___ ENTRIES ___

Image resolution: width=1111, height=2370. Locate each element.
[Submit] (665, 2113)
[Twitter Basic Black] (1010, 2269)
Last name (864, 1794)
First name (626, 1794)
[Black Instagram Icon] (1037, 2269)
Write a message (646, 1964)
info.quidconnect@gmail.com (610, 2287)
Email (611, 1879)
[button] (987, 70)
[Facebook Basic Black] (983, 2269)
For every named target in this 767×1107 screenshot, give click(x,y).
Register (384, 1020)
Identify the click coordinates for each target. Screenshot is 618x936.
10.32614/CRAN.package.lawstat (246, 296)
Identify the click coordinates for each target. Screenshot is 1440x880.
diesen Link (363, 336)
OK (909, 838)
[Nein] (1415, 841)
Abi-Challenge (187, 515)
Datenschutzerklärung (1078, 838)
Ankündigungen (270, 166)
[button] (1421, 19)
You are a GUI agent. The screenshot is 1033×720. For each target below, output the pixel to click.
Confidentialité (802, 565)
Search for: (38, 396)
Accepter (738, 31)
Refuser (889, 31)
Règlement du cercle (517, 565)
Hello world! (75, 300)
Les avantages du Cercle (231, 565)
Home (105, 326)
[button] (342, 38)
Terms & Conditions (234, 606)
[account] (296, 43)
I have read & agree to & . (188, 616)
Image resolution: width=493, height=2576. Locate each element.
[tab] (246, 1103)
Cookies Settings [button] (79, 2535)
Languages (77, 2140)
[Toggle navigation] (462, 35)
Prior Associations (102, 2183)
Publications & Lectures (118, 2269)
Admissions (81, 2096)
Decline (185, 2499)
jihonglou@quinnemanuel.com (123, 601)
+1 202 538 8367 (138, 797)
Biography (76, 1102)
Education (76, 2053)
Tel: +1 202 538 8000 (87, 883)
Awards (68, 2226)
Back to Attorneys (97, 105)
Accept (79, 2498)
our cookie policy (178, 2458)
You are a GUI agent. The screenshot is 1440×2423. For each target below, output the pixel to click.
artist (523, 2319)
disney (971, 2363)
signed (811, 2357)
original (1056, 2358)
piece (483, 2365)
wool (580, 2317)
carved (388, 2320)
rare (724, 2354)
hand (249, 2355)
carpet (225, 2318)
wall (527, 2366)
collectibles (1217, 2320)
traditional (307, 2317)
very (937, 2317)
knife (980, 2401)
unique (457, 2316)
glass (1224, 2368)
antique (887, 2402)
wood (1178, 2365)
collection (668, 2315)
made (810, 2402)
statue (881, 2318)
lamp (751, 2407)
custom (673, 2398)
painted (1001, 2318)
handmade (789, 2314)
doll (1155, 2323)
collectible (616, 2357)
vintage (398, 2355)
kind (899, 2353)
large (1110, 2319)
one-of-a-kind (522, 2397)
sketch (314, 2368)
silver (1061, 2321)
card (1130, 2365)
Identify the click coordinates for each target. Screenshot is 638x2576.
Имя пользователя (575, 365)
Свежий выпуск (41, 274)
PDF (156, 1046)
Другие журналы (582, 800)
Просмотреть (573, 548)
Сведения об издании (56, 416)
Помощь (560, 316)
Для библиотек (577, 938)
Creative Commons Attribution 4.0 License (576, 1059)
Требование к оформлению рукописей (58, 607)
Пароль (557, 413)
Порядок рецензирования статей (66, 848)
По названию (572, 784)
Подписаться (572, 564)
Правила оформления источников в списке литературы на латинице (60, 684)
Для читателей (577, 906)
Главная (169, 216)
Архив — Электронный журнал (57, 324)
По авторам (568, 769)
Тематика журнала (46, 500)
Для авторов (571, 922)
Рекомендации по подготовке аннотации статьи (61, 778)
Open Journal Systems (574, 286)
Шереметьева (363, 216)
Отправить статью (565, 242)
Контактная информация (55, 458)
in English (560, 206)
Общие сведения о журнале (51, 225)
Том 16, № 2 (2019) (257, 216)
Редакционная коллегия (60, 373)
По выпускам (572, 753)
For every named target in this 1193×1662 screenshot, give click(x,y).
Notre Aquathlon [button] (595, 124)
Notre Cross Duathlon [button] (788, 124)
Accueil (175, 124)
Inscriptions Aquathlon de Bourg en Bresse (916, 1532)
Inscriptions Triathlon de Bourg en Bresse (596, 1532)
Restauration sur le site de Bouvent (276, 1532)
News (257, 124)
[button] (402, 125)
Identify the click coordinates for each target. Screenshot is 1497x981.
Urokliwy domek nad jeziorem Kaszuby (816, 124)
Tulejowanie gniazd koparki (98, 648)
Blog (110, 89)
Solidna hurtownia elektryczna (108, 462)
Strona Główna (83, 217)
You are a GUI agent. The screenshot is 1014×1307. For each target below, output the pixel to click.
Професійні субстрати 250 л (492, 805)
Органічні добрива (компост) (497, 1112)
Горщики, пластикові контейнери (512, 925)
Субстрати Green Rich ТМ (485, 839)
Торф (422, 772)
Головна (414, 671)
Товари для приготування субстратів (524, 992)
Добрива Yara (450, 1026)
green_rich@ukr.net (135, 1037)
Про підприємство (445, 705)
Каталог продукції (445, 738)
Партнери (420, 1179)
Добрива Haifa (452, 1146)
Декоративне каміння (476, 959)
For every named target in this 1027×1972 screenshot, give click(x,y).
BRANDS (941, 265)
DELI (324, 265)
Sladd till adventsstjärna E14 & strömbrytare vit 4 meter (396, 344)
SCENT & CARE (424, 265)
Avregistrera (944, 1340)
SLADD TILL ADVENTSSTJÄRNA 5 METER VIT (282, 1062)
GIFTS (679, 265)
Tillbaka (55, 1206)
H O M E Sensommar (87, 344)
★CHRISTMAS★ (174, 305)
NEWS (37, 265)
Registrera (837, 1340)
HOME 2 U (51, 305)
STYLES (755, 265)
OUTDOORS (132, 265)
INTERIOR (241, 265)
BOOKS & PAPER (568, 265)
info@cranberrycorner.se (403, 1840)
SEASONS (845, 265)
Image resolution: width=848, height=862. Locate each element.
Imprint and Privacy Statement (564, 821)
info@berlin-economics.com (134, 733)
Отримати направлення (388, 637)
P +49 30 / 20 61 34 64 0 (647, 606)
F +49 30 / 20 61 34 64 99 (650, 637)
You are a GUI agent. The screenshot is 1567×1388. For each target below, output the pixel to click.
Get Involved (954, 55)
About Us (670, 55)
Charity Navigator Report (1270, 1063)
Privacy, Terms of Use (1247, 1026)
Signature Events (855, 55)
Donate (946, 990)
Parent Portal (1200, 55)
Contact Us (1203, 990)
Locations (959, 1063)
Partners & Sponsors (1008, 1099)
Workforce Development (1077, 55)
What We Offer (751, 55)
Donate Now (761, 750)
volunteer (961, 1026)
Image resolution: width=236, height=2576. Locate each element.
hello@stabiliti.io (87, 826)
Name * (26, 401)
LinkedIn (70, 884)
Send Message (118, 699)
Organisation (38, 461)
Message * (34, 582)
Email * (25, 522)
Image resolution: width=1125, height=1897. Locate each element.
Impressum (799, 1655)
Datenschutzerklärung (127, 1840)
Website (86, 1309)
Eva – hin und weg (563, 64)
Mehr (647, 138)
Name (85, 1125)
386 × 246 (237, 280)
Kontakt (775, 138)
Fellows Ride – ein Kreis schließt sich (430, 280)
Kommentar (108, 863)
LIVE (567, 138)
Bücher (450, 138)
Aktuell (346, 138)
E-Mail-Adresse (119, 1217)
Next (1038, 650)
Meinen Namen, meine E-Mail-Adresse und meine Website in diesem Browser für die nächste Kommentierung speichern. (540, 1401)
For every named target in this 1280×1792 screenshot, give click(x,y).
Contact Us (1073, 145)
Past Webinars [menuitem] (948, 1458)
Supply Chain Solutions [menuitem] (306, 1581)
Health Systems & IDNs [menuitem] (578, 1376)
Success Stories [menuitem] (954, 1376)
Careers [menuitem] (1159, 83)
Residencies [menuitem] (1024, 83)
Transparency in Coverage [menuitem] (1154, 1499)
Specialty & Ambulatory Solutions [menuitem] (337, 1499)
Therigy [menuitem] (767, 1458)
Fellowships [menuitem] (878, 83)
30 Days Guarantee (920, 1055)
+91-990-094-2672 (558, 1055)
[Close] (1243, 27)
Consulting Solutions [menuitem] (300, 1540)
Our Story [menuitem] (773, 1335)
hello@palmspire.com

___

• [EXERCISE TASK] Render the listing from the line containing "painted (1001, 2318)" up to and including the line containing "Партнери (420, 1179)" as a numbered list, omitting any blank lines.

• [PROBLEM SOLUTION]
1. painted (1001, 2318)
2. handmade (789, 2314)
3. doll (1155, 2323)
4. collectible (616, 2357)
5. vintage (398, 2355)
6. kind (899, 2353)
7. large (1110, 2319)
8. one-of-a-kind (522, 2397)
9. sketch (314, 2368)
10. silver (1061, 2321)
11. card (1130, 2365)
12. Identify the click coordinates for each target. Screenshot is 638x2576.
13. Имя пользователя (575, 365)
14. Свежий выпуск (41, 274)
15. PDF (156, 1046)
16. Другие журналы (582, 800)
17. Просмотреть (573, 548)
18. Сведения об издании (56, 416)
19. Помощь (560, 316)
20. Для библиотек (577, 938)
21. Creative Commons Attribution 4.0 License (576, 1059)
22. Требование к оформлению рукописей (58, 607)
23. Пароль (557, 413)
24. Порядок рецензирования статей (66, 848)
25. По названию (572, 784)
26. Подписаться (572, 564)
27. Правила оформления источников в списке литературы на латинице (60, 684)
28. Для читателей (577, 906)
29. Главная (169, 216)
30. Архив — Электронный журнал (57, 324)
31. По авторам (568, 769)
32. Тематика журнала (46, 500)
33. Для авторов (571, 922)
34. Рекомендации по подготовке аннотации статьи (61, 778)
35. Open Journal Systems (574, 286)
36. Шереметьева (363, 216)
37. Отправить статью (565, 242)
38. Контактная информация (55, 458)
39. in English (560, 206)
40. Общие сведения о журнале (51, 225)
41. Том 16, № 2 (2019) (257, 216)
42. Редакционная коллегия (60, 373)
43. По выпускам (572, 753)
44. For every named target in this 1193×1662 screenshot, give click(x,y).
45. Notre Aquathlon [button] (595, 124)
46. Notre Cross Duathlon [button] (788, 124)
47. Accueil (175, 124)
48. Inscriptions Aquathlon de Bourg en Bresse (916, 1532)
49. Inscriptions Triathlon de Bourg en Bresse (596, 1532)
50. Restauration sur le site de Bouvent (276, 1532)
51. News (257, 124)
52. [button] (402, 125)
53. Identify the click coordinates for each target. Screenshot is 1497x981.
54. Urokliwy domek nad jeziorem Kaszuby (816, 124)
55. Tulejowanie gniazd koparki (98, 648)
56. Blog (110, 89)
57. Solidna hurtownia elektryczna (108, 462)
58. Strona Główna (83, 217)
59. You are a GUI agent. The screenshot is 1014×1307. For each target below, output the pixel to click.
60. Професійні субстрати 250 л (492, 805)
61. Органічні добрива (компост) (497, 1112)
62. Горщики, пластикові контейнери (512, 925)
63. Субстрати Green Rich ТМ (485, 839)
64. Торф (422, 772)
65. Головна (414, 671)
66. Товари для приготування субстратів (524, 992)
67. Добрива Yara (450, 1026)
68. green_rich@ukr.net (135, 1037)
69. Про підприємство (445, 705)
70. Каталог продукції (445, 738)
71. Партнери (420, 1179)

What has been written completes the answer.